For more information about feature extraction, you can read the related documentation.
A notebook about large scale text classification can be found on that page.
Our take on this talk :
Some new algorithms are now available that use incremental learning for training models with large datasets.
An Industrial application at Airbus Group (by V. Feuillard)
This talk was given by Vincent Feuillard, R&D engineer in applied mathematics at Airbus Group Innovation. Unlike the other talks, this one was not especially focused on how one can go to production using sklearn. It was more of a storytelling on how the team could setup a prototype on a specific use case : predictive (condition based) maintenance using several signals from the airplane engine’s Auxiliary Power Unit (APU).
Before the prototype maintenance was based on engine health indicators defined by the expert engineers. The idea behind the prototype has been to approach the problem from a machine learning perspective and to validate the results by experts from the AiRTHM team.
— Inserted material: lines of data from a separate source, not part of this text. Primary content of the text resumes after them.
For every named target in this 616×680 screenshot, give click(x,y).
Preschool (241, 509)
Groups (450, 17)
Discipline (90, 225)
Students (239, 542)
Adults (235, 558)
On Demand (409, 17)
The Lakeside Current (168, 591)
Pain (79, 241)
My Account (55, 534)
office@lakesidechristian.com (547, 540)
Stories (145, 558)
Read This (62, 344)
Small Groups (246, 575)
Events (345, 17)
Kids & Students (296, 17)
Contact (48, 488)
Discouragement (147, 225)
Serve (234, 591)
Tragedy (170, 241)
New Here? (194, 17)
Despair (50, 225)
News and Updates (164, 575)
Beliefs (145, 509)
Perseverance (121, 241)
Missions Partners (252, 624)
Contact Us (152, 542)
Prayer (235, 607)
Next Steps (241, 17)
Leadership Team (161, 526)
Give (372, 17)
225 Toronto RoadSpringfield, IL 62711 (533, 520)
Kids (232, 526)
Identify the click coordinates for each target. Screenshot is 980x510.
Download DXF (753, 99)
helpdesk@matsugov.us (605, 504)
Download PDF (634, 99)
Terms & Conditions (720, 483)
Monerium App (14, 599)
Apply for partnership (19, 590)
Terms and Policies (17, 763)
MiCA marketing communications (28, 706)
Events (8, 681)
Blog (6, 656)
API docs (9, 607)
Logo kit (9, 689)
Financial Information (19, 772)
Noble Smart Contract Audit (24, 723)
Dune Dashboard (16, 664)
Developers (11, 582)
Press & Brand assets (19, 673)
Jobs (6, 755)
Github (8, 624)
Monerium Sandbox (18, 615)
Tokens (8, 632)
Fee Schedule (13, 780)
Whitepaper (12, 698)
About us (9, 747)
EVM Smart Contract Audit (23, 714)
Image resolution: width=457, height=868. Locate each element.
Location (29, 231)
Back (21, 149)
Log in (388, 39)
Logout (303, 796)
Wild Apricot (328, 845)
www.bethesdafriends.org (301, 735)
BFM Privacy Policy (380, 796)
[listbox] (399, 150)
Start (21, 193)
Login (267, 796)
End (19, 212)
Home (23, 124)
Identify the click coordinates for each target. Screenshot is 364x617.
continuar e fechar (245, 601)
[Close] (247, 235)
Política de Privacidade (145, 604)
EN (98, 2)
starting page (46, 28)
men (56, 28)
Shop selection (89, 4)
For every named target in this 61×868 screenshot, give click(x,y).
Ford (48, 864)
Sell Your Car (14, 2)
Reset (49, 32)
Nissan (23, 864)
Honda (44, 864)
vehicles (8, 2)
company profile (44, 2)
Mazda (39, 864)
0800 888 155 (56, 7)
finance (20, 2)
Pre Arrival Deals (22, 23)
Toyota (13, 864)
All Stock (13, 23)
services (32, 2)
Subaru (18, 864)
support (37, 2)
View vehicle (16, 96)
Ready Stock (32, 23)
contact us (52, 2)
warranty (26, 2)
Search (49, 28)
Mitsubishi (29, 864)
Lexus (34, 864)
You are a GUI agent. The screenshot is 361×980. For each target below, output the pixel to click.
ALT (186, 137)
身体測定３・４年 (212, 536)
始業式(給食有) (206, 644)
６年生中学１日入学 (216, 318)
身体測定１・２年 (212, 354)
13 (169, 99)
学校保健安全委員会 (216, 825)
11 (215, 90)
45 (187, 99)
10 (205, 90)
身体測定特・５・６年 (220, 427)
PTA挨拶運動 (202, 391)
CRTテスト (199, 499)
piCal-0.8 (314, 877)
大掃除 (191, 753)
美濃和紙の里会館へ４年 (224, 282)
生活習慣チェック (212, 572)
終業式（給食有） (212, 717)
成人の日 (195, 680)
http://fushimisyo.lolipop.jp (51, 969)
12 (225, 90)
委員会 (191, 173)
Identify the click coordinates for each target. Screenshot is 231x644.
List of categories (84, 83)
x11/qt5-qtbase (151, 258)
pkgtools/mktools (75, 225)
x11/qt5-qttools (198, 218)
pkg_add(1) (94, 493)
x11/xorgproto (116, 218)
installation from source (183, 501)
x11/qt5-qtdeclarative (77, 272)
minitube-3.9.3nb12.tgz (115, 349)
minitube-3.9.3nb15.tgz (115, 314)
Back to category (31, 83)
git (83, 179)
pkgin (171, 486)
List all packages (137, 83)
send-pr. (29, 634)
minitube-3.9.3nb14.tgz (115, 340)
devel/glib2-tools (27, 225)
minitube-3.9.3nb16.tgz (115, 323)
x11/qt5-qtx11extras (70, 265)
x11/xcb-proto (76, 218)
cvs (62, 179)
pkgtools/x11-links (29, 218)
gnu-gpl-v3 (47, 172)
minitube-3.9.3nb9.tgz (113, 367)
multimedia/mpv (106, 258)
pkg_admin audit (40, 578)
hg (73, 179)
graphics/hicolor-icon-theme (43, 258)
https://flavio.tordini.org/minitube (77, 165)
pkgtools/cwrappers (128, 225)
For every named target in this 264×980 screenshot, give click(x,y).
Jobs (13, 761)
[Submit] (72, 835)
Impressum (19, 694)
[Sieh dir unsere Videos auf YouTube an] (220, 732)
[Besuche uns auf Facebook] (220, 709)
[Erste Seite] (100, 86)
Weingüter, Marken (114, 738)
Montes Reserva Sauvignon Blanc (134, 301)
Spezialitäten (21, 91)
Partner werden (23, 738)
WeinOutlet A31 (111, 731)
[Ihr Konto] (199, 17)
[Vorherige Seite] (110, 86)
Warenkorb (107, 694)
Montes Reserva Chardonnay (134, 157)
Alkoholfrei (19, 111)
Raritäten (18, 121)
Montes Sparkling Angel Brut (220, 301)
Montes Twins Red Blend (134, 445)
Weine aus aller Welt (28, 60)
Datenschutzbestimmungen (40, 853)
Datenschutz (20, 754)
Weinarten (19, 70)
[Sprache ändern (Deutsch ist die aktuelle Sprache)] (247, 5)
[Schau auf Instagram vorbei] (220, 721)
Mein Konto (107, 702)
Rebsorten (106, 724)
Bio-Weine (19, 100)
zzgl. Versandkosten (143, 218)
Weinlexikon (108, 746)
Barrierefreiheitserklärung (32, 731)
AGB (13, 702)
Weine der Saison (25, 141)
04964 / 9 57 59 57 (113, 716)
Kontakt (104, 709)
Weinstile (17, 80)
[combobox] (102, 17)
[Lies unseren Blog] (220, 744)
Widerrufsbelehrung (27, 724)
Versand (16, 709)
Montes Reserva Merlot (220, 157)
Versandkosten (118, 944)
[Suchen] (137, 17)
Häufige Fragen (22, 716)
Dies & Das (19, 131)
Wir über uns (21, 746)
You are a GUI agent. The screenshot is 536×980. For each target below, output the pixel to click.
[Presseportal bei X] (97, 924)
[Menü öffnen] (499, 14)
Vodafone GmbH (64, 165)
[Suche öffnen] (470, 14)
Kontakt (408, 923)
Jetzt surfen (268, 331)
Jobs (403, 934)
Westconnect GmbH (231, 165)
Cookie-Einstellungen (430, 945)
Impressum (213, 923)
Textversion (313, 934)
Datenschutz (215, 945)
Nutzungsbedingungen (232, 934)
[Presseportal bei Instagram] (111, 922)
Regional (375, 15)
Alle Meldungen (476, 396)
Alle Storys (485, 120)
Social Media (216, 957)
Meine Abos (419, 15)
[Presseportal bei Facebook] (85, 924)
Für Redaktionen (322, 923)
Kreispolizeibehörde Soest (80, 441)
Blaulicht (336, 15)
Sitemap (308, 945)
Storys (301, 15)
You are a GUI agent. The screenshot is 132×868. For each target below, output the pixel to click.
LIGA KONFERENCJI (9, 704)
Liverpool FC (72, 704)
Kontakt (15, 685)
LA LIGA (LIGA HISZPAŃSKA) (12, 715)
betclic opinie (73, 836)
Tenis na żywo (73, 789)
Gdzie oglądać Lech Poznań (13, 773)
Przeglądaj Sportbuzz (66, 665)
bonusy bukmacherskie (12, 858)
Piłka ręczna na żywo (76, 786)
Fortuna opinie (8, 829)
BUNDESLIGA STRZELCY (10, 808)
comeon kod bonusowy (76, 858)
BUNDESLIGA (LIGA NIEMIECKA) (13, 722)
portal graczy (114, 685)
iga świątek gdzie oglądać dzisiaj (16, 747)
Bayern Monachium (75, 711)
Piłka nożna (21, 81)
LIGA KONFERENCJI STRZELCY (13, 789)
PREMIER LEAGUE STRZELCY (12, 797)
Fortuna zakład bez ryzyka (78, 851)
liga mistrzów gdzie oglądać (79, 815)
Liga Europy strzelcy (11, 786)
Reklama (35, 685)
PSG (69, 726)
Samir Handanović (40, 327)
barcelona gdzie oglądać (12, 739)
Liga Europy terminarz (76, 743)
The python stack they used for this project was :
- for data munging : pandas
- for dataviz : matplotlib, bokeh
- for machine learning : scipy, sklearn
In contrast with R, Python Scikit-learn is best suited and easier to use when prototyping from the beginning to the very end of the pipeline, because it is better maintained, more stable and has a clear API. The main lesson learned is that feature engineering is the most important step when doing anomaly detection with functional data.
Our take on this talk :
The POC presented is a nice application of the Python/sklearn stack to an industrial business case. The speaker highlighted the multidisciplinary teamwork and the Agile organization of the project, with direct transfer of R&T development to Airbus operational support.
The workshop wrapped up with a comment from A. Gramfort who explained that the project has grown to a size that is hard to maintain at the moment. The funding of scikit-learn development requires about 300-400 Keur/year, and so far this has been provided mainly by public funds, but this situation is not sustainable. Hence the founders are looking for alternative solutions. Since many companies, ranging from startups to established industrial players are currently prototyping with scikit-learn, and some contractors are willing to fund its development, there are prospects to create an entity that could accept and manage donations as done by the Wikipedia Foundation.
We warmly thank the speakers for their help and input with reviewing this article.